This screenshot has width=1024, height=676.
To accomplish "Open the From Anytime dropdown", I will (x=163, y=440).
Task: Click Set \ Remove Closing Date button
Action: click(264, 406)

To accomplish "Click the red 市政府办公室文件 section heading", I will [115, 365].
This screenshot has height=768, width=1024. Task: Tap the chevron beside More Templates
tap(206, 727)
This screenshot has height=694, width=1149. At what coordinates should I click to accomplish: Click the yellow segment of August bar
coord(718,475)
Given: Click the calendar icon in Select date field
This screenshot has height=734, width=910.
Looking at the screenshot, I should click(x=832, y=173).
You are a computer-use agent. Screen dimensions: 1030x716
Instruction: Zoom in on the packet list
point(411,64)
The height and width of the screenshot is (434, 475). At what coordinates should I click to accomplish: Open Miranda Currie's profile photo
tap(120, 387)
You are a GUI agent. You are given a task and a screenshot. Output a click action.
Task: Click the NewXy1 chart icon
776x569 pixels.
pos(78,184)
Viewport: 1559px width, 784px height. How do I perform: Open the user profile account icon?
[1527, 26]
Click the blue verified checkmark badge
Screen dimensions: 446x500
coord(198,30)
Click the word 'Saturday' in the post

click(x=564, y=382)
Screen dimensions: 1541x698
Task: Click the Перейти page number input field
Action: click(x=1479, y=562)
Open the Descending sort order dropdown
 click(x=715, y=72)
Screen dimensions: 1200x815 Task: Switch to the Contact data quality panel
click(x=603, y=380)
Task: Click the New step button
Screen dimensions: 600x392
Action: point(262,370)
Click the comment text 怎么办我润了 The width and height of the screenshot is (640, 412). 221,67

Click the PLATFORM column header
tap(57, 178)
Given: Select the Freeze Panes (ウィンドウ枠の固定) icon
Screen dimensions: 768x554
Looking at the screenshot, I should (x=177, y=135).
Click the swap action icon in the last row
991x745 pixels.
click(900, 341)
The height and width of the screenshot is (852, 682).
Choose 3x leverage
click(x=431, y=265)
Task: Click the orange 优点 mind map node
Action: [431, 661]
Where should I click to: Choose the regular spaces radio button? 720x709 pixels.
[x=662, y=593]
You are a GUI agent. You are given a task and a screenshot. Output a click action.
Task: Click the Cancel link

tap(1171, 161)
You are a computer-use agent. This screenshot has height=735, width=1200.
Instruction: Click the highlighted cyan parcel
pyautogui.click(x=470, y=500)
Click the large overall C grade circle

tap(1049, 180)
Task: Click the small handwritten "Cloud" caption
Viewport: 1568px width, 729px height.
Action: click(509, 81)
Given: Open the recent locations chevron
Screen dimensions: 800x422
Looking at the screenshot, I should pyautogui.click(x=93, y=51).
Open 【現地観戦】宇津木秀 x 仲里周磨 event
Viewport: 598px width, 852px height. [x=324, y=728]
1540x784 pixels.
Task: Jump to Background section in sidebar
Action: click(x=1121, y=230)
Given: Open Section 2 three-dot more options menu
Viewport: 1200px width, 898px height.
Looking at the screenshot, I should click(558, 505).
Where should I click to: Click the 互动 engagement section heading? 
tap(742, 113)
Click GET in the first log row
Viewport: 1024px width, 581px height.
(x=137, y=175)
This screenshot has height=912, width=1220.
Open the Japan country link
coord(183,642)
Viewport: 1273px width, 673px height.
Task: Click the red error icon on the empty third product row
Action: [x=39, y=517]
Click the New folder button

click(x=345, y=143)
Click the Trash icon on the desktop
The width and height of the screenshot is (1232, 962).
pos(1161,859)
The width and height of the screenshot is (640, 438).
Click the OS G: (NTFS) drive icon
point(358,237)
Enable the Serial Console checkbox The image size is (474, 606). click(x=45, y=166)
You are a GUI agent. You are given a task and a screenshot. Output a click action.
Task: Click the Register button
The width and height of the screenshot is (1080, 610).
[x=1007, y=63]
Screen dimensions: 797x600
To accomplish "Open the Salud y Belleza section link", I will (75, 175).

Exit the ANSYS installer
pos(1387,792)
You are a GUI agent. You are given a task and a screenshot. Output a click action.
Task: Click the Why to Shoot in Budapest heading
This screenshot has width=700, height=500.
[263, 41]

Instructions to follow
Please restate the records word for word. Go from the first line to the line with "Given: Select the" and include both.

Worked solution
This screenshot has width=1024, height=676.
To accomplish "Open the From Anytime dropdown", I will (x=163, y=440).
Task: Click Set \ Remove Closing Date button
Action: click(264, 406)

To accomplish "Click the red 市政府办公室文件 section heading", I will [115, 365].
This screenshot has height=768, width=1024. Task: Tap the chevron beside More Templates
tap(206, 727)
This screenshot has height=694, width=1149. At what coordinates should I click to accomplish: Click the yellow segment of August bar
coord(718,475)
Given: Click the calendar icon in Select date field
This screenshot has height=734, width=910.
Looking at the screenshot, I should click(x=832, y=173).
You are a computer-use agent. Screen dimensions: 1030x716
Instruction: Zoom in on the packet list
point(411,64)
The height and width of the screenshot is (434, 475). At what coordinates should I click to accomplish: Open Miranda Currie's profile photo
tap(120, 387)
You are a GUI agent. You are given a task and a screenshot. Output a click action.
Task: Click the NewXy1 chart icon
776x569 pixels.
pos(78,184)
Viewport: 1559px width, 784px height. How do I perform: Open the user profile account icon?
[1527, 26]
Click the blue verified checkmark badge
Screen dimensions: 446x500
coord(198,30)
Click the word 'Saturday' in the post

click(x=564, y=382)
Screen dimensions: 1541x698
Task: Click the Перейти page number input field
Action: click(x=1479, y=562)
Open the Descending sort order dropdown
 click(x=715, y=72)
Screen dimensions: 1200x815 Task: Switch to the Contact data quality panel
click(x=603, y=380)
Task: Click the New step button
Screen dimensions: 600x392
Action: point(262,370)
Click the comment text 怎么办我润了 The width and height of the screenshot is (640, 412). 221,67

Click the PLATFORM column header
tap(57, 178)
Given: Select the Freeze Panes (ウィンドウ枠の固定) icon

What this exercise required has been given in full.